- **EXERCISE PROMPT**
Look below for the line that contains "Given: Switch to the Recovery tab", and write out exactly that line and all remaining lines of the listing, omitting pictures.
--- START ---
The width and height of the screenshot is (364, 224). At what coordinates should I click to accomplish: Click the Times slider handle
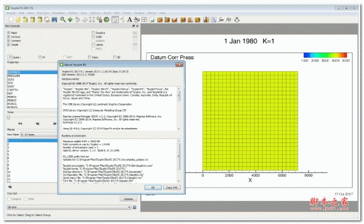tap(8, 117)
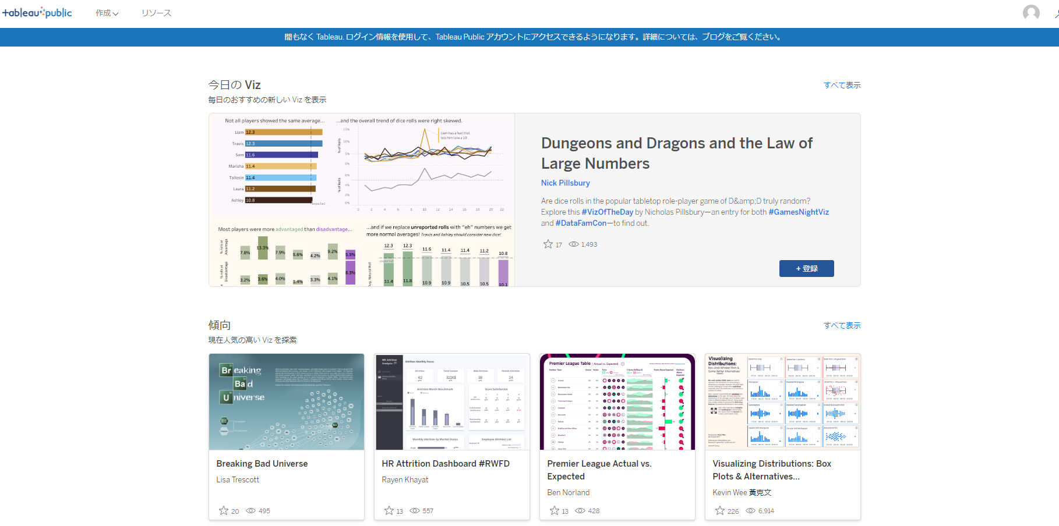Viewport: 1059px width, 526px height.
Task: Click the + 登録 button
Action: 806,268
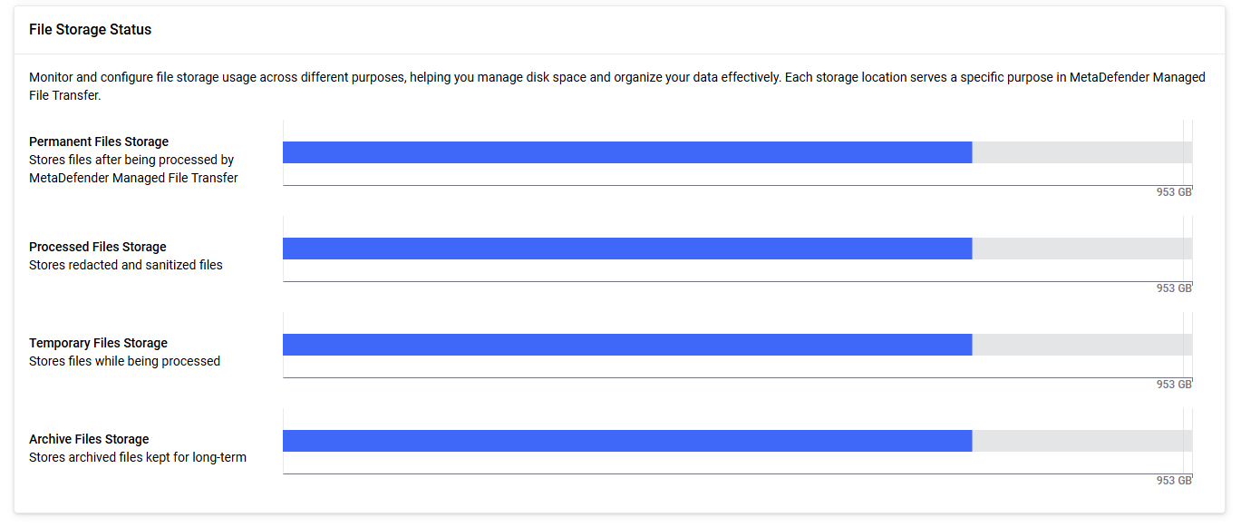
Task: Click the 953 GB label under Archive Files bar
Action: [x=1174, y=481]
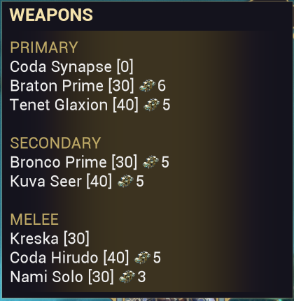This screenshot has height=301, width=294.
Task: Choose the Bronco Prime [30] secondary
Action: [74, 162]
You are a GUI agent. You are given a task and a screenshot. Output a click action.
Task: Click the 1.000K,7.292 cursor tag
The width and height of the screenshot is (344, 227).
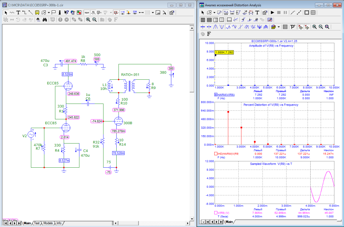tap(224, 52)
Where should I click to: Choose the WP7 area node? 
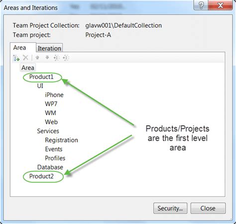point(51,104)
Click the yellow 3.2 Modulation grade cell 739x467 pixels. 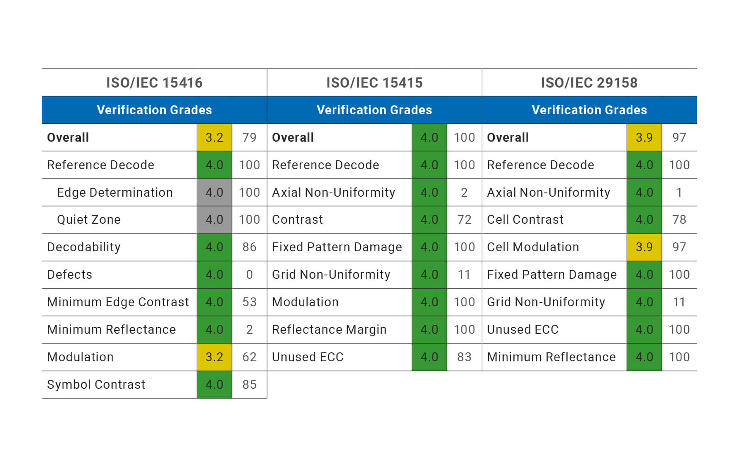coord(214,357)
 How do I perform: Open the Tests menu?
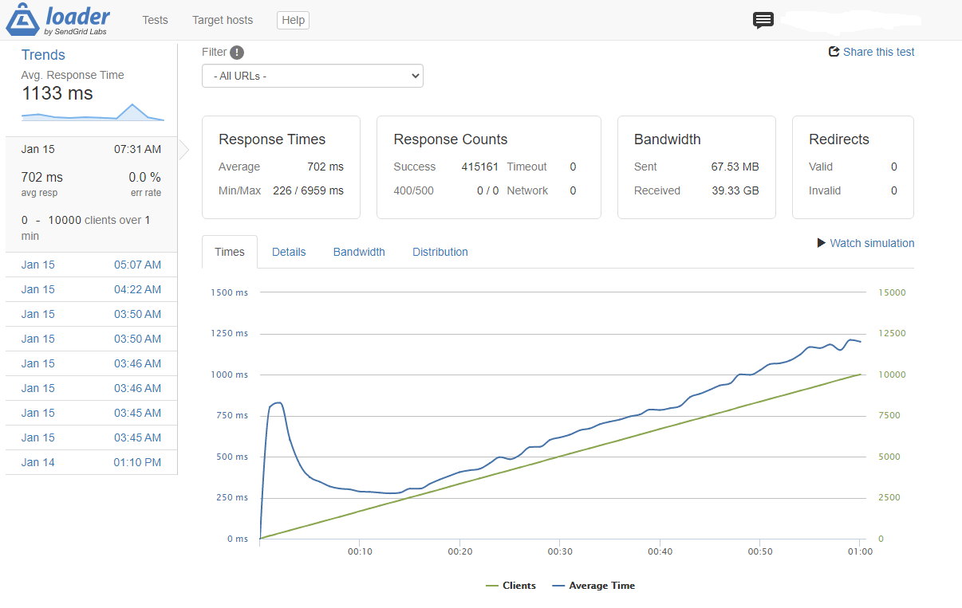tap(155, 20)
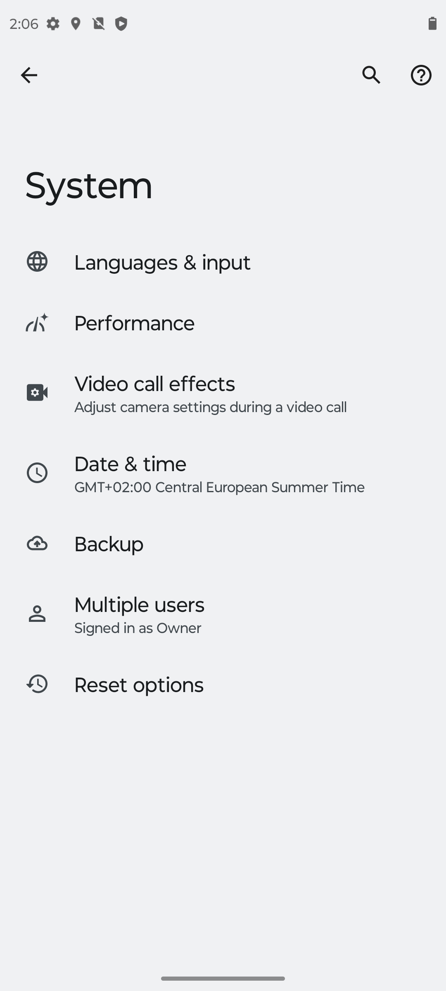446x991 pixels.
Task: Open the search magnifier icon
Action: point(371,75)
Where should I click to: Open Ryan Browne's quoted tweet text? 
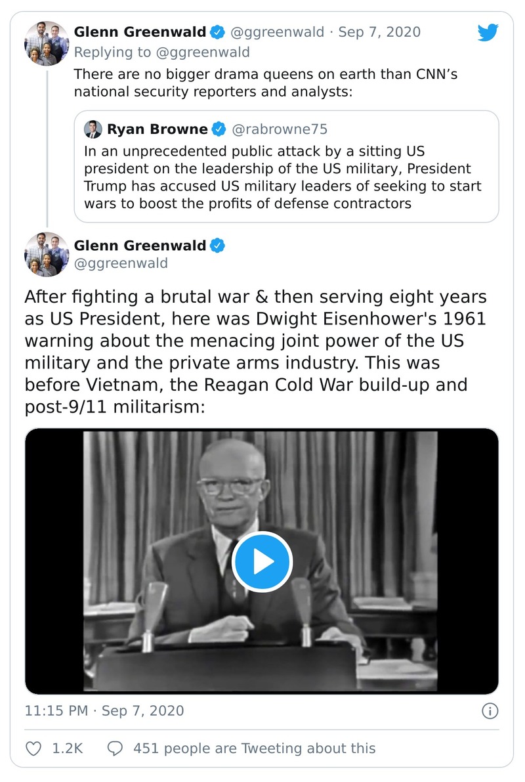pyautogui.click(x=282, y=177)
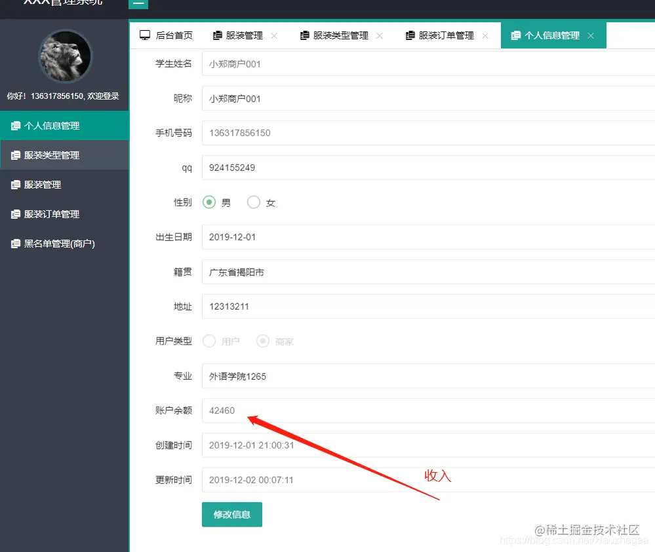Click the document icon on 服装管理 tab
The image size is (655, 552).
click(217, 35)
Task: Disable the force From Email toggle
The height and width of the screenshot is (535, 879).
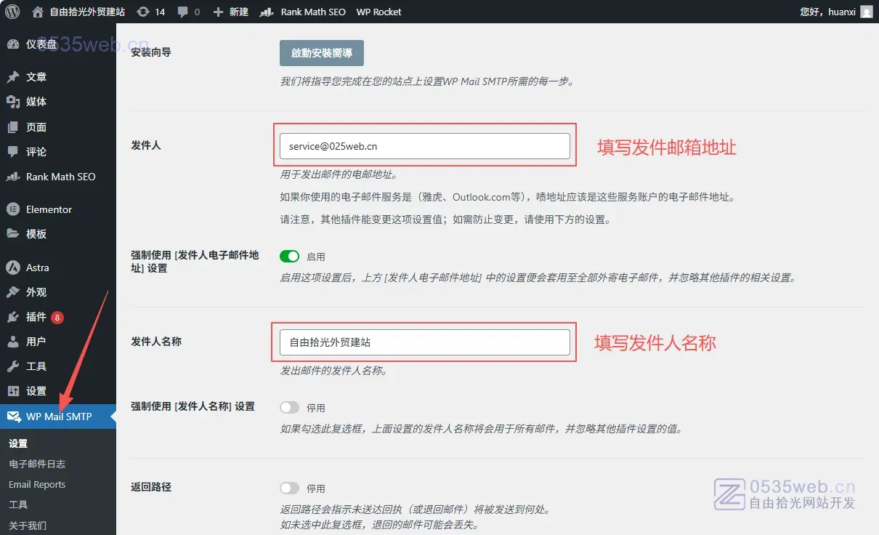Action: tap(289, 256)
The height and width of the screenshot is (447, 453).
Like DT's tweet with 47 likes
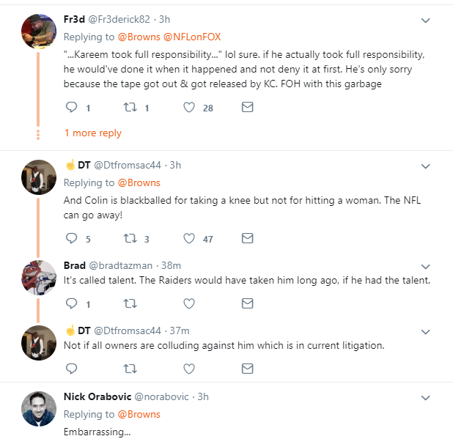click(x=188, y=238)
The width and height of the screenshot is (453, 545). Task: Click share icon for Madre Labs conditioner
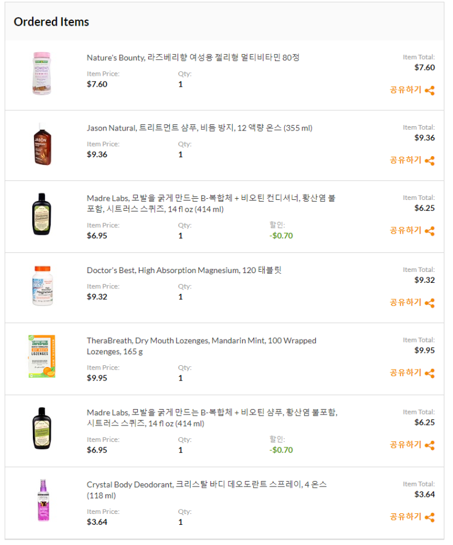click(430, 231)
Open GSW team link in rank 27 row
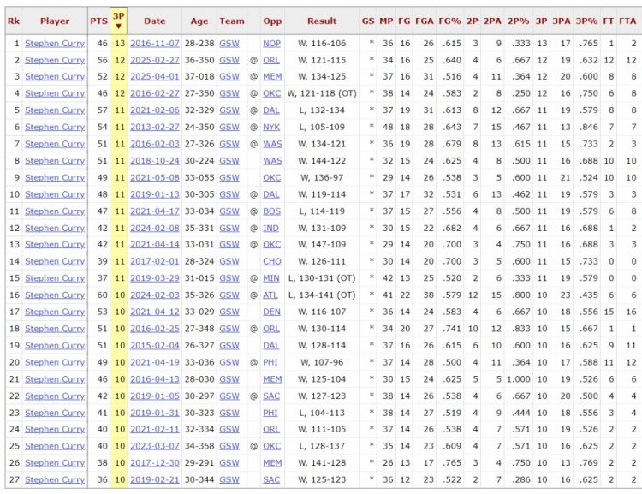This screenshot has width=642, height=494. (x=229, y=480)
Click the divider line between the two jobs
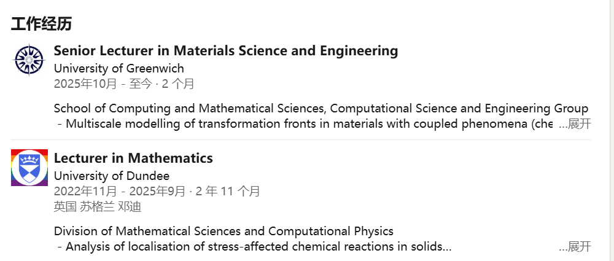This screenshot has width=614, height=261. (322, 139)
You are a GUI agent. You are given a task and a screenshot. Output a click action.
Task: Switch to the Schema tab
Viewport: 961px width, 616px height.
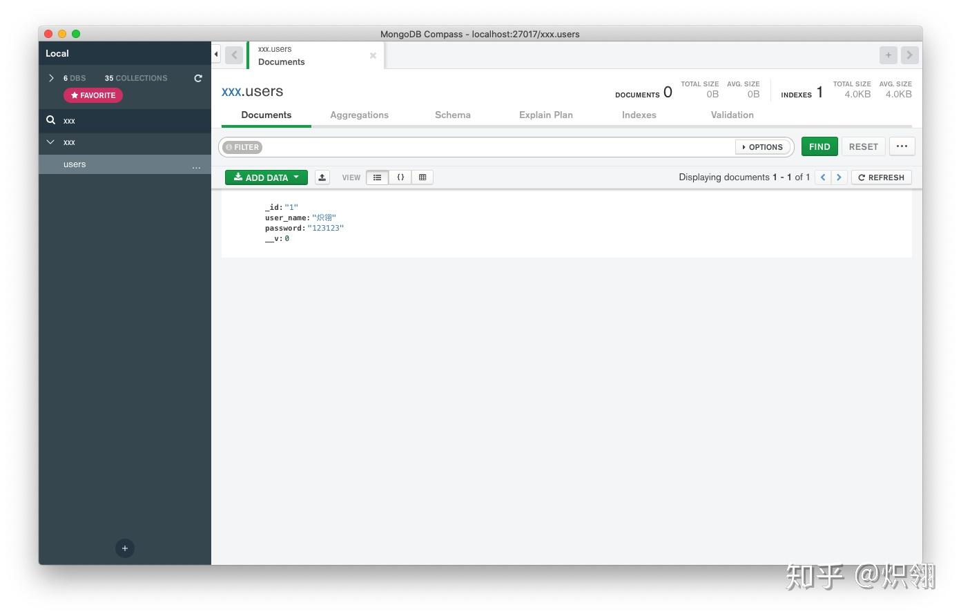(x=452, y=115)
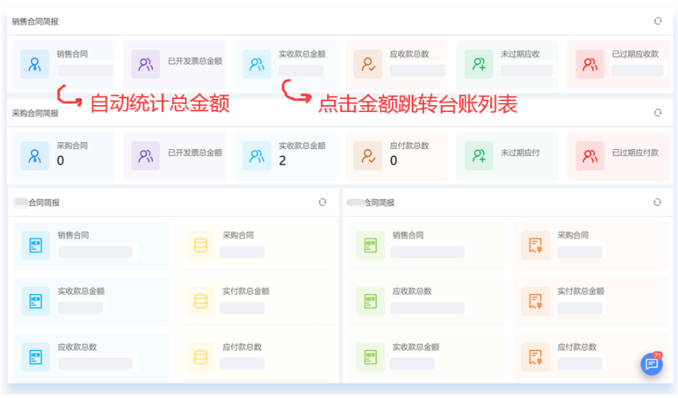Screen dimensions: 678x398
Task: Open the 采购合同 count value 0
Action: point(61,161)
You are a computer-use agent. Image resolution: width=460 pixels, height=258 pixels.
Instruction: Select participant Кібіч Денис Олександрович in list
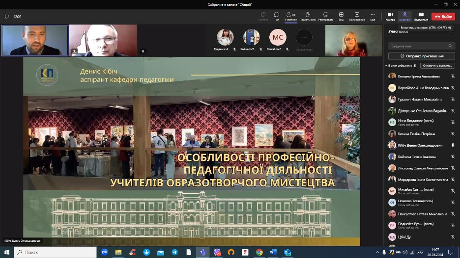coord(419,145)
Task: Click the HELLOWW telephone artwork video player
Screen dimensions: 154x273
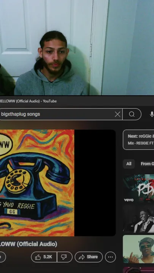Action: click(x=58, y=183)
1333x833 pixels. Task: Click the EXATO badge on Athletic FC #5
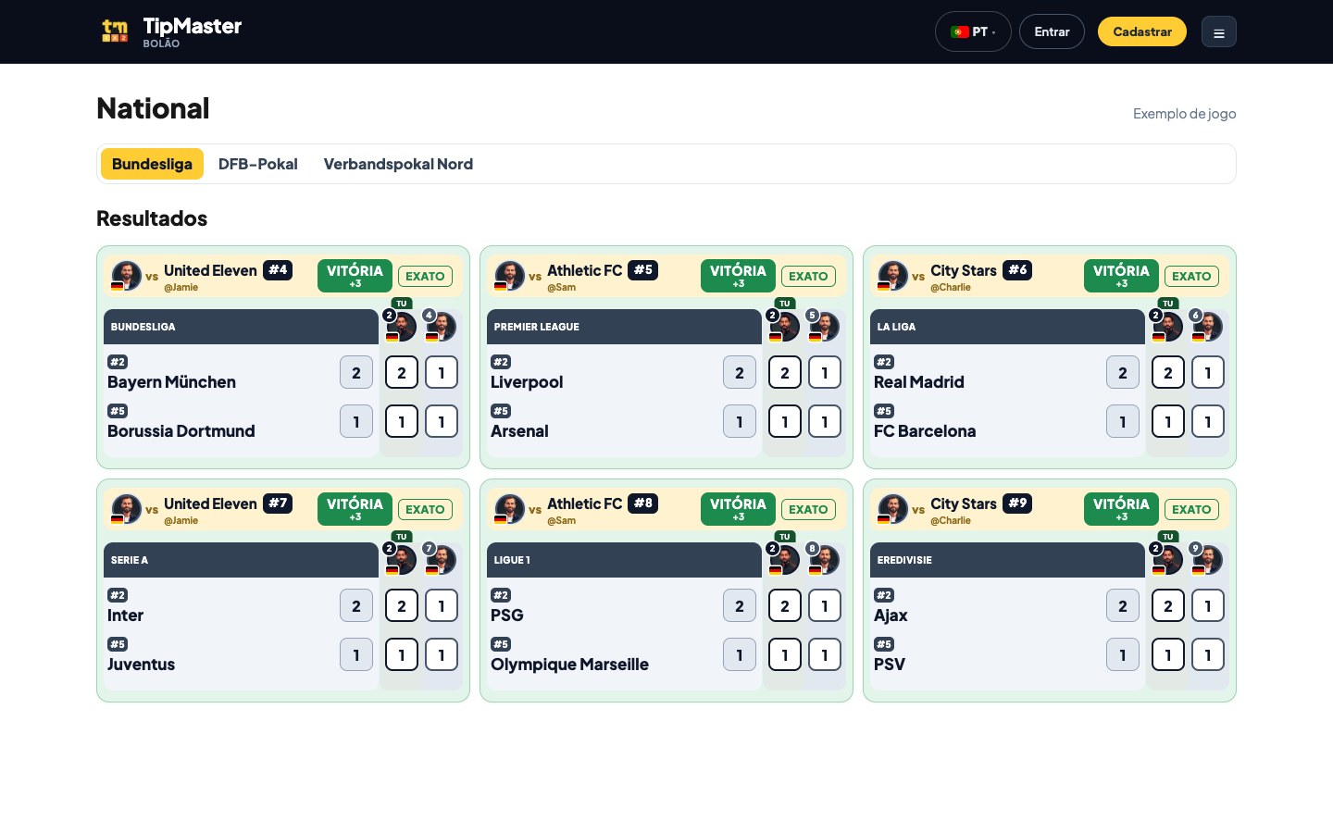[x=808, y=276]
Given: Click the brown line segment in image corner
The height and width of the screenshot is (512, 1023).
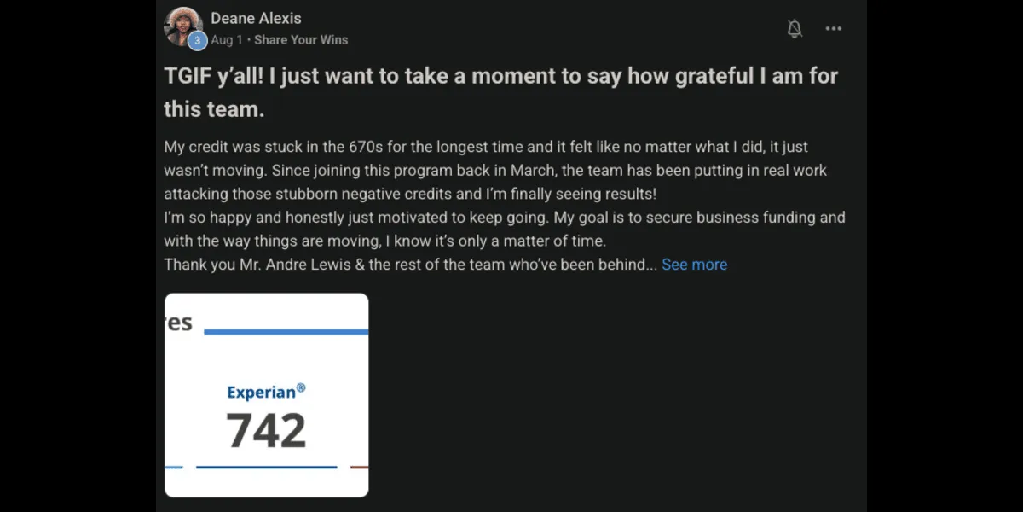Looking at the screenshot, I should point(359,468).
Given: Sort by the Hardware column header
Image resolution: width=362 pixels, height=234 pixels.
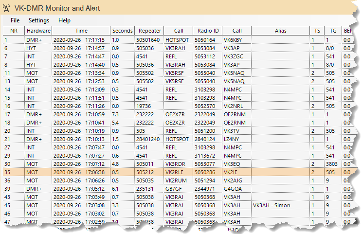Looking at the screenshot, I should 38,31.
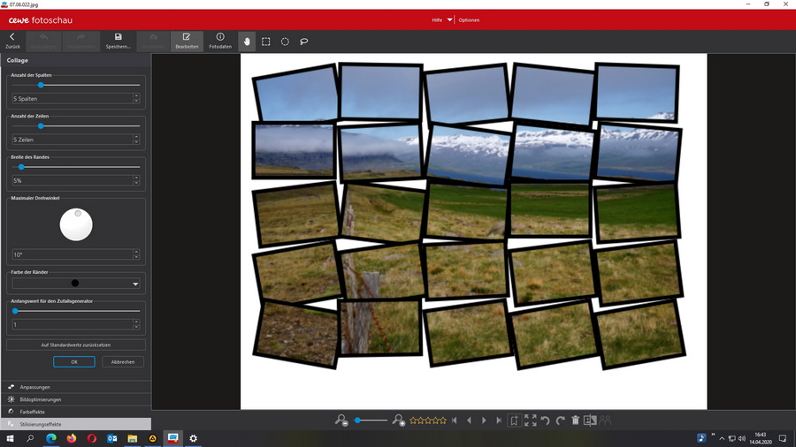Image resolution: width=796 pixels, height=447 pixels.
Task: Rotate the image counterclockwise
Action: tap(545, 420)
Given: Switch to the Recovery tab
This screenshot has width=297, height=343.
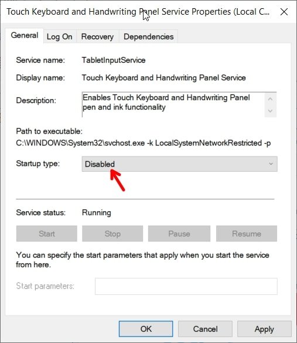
--- END ---
- **REPLY**
Given: Switch to the Recovery tab
This screenshot has width=297, height=343.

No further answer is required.